::: Given information :::

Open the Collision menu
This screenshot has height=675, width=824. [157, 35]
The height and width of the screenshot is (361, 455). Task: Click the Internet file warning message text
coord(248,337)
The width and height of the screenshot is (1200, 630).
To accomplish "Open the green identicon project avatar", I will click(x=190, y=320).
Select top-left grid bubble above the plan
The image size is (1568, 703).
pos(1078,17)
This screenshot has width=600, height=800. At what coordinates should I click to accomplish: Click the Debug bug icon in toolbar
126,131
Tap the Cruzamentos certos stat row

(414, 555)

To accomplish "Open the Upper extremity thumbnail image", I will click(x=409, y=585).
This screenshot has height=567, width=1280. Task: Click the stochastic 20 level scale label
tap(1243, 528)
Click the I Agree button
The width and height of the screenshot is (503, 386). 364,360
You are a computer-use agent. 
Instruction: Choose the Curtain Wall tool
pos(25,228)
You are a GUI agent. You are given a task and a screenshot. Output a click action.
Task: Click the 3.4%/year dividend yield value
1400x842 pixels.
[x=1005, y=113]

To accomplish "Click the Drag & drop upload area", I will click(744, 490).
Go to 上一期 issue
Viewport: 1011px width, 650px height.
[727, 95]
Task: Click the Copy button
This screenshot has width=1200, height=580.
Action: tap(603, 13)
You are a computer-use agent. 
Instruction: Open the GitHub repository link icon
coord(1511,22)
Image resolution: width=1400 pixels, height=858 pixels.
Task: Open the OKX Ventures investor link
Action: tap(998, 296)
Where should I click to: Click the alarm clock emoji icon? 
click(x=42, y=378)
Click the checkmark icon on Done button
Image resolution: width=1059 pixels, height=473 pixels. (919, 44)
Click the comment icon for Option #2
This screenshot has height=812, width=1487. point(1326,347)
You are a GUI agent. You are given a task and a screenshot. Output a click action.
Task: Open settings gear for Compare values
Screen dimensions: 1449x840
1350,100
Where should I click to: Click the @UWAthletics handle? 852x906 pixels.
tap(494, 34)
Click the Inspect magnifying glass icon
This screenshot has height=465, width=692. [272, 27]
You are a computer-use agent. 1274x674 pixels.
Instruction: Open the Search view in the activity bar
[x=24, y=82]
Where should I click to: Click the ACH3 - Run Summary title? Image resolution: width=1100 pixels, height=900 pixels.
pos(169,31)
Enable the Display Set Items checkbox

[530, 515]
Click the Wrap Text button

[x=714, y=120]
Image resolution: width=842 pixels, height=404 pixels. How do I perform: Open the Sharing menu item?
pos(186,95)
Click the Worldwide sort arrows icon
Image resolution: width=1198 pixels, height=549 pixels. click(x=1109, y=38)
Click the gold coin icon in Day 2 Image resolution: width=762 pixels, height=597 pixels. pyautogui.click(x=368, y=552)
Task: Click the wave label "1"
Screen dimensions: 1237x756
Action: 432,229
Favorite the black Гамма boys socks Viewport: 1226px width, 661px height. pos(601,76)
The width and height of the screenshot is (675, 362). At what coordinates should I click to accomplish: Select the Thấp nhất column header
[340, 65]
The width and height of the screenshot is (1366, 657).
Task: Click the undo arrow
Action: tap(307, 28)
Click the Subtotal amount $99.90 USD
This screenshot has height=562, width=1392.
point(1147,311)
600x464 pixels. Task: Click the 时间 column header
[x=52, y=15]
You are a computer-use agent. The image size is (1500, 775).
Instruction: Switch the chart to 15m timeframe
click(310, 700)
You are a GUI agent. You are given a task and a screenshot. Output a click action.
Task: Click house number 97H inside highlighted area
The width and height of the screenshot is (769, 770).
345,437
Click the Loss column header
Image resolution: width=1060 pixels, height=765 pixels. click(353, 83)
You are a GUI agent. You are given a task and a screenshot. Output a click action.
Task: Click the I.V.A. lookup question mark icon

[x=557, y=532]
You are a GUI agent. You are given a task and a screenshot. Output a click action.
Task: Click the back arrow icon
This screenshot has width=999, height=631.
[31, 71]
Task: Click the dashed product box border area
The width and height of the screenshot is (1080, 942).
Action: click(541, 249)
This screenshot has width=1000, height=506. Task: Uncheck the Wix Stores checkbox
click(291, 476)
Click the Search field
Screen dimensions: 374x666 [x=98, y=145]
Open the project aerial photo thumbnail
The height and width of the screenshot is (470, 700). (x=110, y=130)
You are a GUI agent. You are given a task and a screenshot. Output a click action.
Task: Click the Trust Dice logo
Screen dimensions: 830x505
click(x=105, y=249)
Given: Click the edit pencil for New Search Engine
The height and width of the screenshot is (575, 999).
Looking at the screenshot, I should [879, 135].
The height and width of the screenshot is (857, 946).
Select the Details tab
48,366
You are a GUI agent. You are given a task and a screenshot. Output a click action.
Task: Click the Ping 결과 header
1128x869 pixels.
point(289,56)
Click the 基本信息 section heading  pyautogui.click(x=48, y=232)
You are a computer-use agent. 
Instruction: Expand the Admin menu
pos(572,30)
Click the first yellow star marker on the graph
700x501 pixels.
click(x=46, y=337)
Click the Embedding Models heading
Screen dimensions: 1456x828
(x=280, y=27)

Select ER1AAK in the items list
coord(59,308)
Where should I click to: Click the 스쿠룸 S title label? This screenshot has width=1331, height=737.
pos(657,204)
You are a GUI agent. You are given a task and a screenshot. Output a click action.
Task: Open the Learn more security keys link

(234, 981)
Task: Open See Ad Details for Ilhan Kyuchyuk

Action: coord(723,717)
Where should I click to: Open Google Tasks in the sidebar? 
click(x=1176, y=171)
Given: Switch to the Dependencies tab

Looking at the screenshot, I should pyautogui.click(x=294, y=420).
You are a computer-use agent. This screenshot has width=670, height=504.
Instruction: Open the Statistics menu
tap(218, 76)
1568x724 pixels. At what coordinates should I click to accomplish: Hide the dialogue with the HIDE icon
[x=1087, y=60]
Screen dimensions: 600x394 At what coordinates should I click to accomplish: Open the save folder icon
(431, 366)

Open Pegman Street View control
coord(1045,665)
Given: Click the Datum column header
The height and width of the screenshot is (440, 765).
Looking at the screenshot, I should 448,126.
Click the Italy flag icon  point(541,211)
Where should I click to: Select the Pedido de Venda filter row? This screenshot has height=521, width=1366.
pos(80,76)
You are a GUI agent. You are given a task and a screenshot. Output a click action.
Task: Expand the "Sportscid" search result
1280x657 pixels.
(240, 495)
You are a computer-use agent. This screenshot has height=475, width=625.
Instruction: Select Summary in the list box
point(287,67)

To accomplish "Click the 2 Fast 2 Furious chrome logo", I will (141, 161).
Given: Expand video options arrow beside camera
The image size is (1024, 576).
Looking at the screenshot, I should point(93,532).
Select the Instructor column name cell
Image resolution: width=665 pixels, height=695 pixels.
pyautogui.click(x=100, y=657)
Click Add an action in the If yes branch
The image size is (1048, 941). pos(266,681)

:::

**Task to carry out**: All lines of the records containing "will" should be shown.

**Written reply**:
To accomplish "Open the green identicon project avatar", I will click(x=190, y=320).
To accomplish "Open the Upper extremity thumbnail image", I will click(x=409, y=585).
To accomplish "Click the Drag & drop upload area", I will click(744, 490).
To accomplish "Click the 2 Fast 2 Furious chrome logo", I will (141, 161).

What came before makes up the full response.